Währungspolitisch sieht sich der »Standort Deutschland« mit seiner Euro-Politik in guter Gesellschaft. Auch China, dessen Wirtschaft ebenfalls auf dem Export basiert und das sich weiterhin der Konvertierbarkeit des Renminbi verweigert, kann von den internationalen Währungsungleichgewichten profitieren, die zu einer künstlichen Verbilligung der Exportgüter führen.
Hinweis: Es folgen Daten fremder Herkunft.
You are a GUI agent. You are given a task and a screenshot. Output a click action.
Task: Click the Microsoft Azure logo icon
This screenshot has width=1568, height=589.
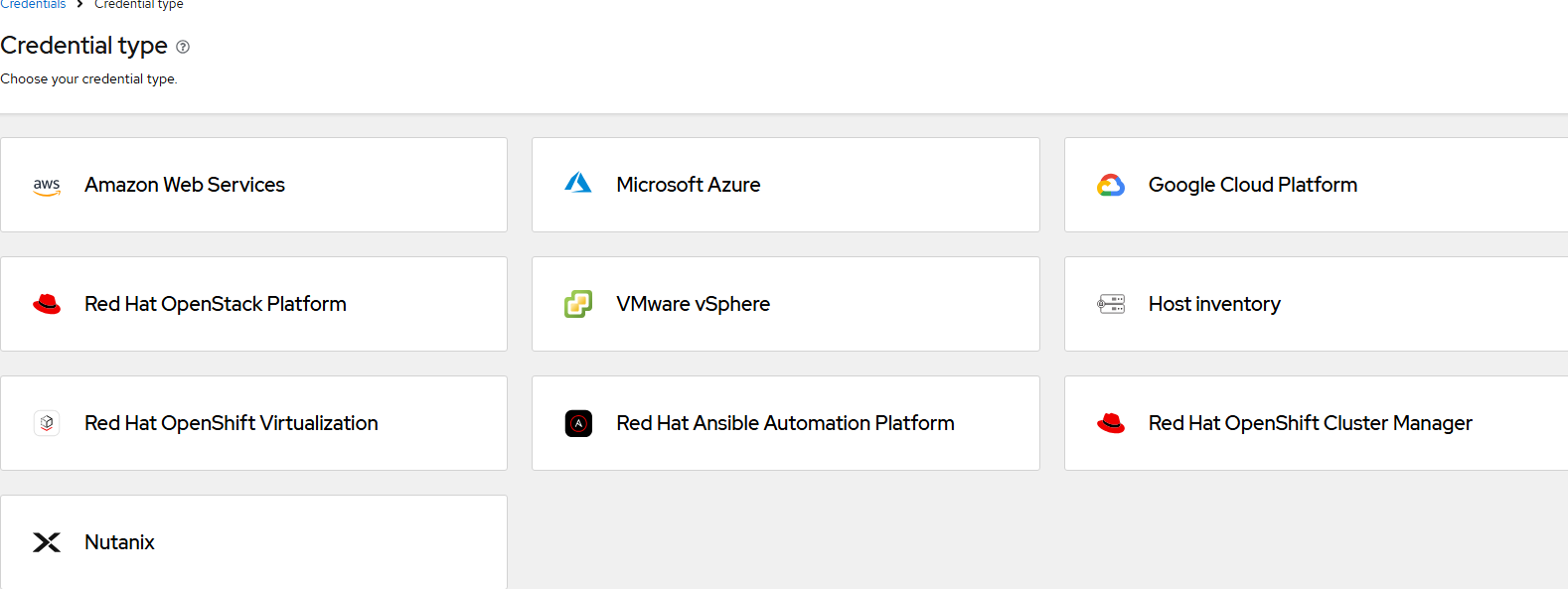pyautogui.click(x=578, y=184)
Bereits seit dem vergangenen Jahr kritisiert US-Finanzminister Timothy Geithner vehement die deutsche und chinesische Exportorientierung, der ehemalige IWF-Direktor Dominique Strauss-Kahn sah 2010 schon einen »Währungskrieg« heraufziehen, da insbesondere einige Schwellenländer versuchen, das Exportmodell zu kopieren (Jungle World, 42/10). Dass die zumeist ressentimentgeladenen Rufe nach einer Rückkehr zur D-Mark in diesem »Abwertungswettlauf der Nationen«, wie der Ökonom Eberhard Weinberger die Entwicklung bezeichnet, kaum Aussicht auf Erfolg haben, versteht sich da fast von selbst.